Yasmina Baddou : «J’ai pris cette décision en toute responsabilité»

Yasmina Baddou : «J’ai pris cette décision en toute responsabilité»


ALM : Les directeurs des cliniques incriminées contestent votre décision. Quel est votre réaction ?
Yasmina Baddou : Je ne comprends pas qu’on puisse attaquer en justice une décision de la justice. Nos inspecteurs ont suivi des formations spéciales et sont assermentés auprès des tribunaux.
La décision de fermer ces cliniques n’est pas arbitraire.
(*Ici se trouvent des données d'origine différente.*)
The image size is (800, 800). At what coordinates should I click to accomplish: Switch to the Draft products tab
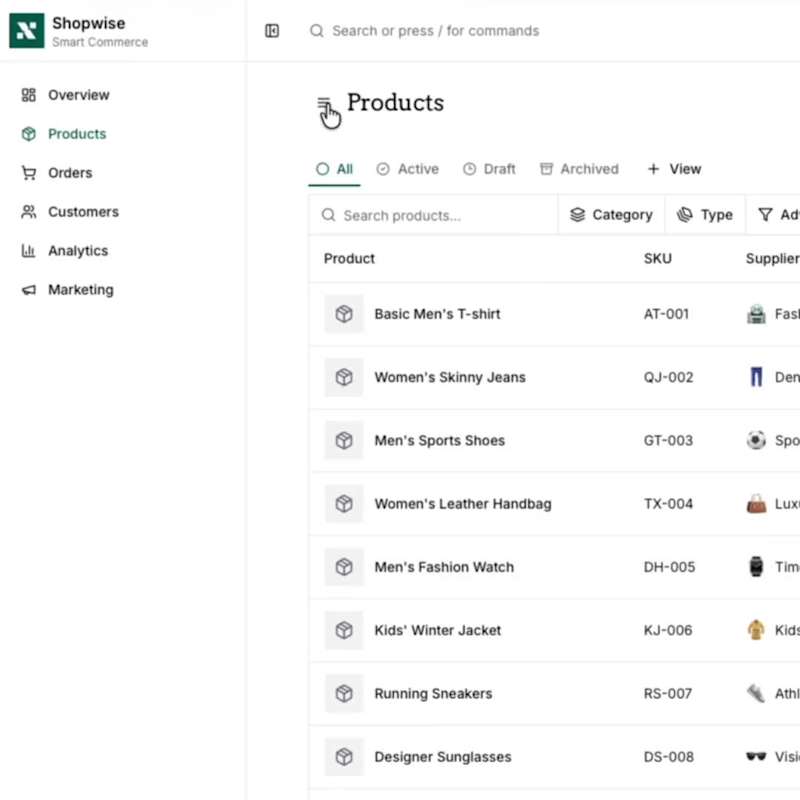[489, 169]
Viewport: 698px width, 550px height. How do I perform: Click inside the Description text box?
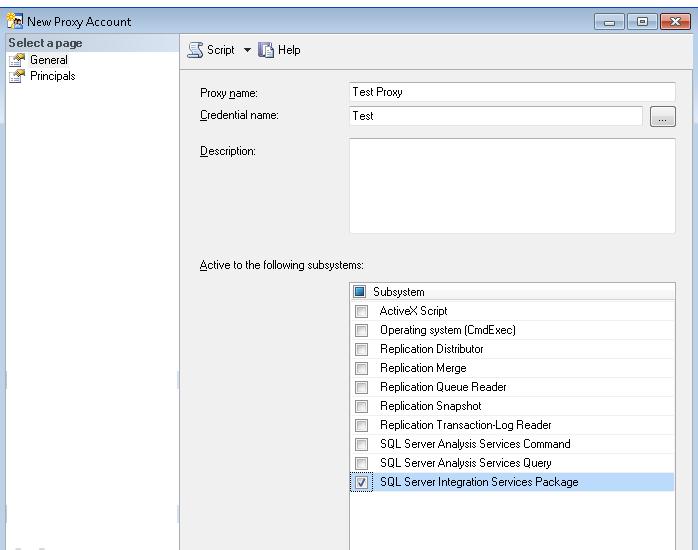coord(511,185)
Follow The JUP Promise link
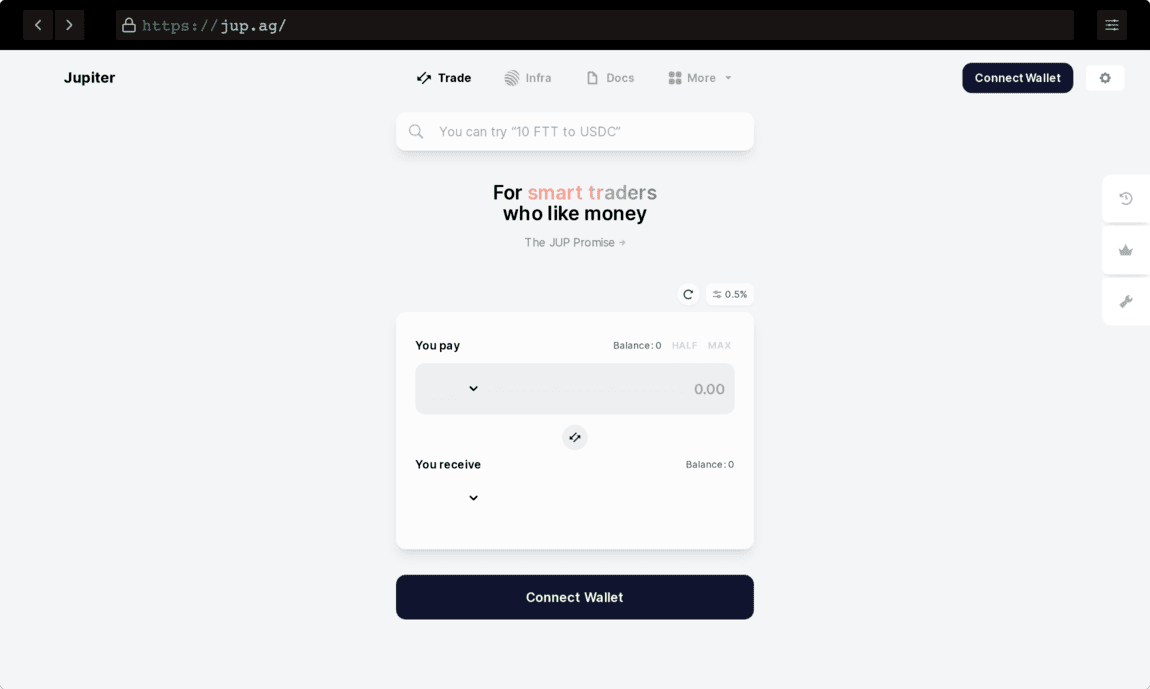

Il y a d’abord eu une première inspection de toutes les cliniques privées et à l’issue de laquelle on a constaté que des établissements sont aux normes et relevé que d’autres pâtissent de défaillances plus ou moins graves. Je cite à titre d’exemple : des blocs opératoires dont la fenêtre porte sur un jardin, des établissements non munis de bouteilles d’oxygène, l’utilisation de matériels non-stérilisés…. Ainsi nous les avons mis en demeure de se conformer aux normes. Passant un délai, nous avons initié une deuxième campagne d’inspection pour vérifier s’ils se sont mis à niveau. J’ai pris cette décision en toute responsabilité après lecture des rapports. Il est de mon devoir de fermer ces établissements.

Pourquoi les hôpitaux publics ne connaissent pas de telles campagnes ?
Ce n’est pas vrai. Il y a eu une mise à niveau de tous les hôpitaux publics. Dans ce sens, on a donné la priorité aux maternités hospitalières et aux urgences. Et la mise à niveau continue. Aussi, tous les blocs opératoires des hôpitaux publics sont aux normes. Outre les nouveaux hôpitaux qui sont construits selon les normes, les anciens bénéficient d’un large programme de restructuration. Il y a des inspections qui se font tous les 6 mois, et à l’issue de rapports précis, on sanctionne les responsables de ces défaillances.

Y a-t-il d’autres établissements privés incriminés ?
Outre ces 13 cliniques qui doivent fermer, 12 autres ont été mises en demeure. L’objectif principal de cette action est d’assurer la sécurité des citoyens. Par ailleurs, il y a eu des établissements qui se sont mis en conformité, d’autres qui ont demandé un délai supplémentaire, puis ceux qui n’ont pas pris au sérieux les mesures prises par le ministère et du coup ne prennent pas en compte les exigences requises pour la protection des citoyens.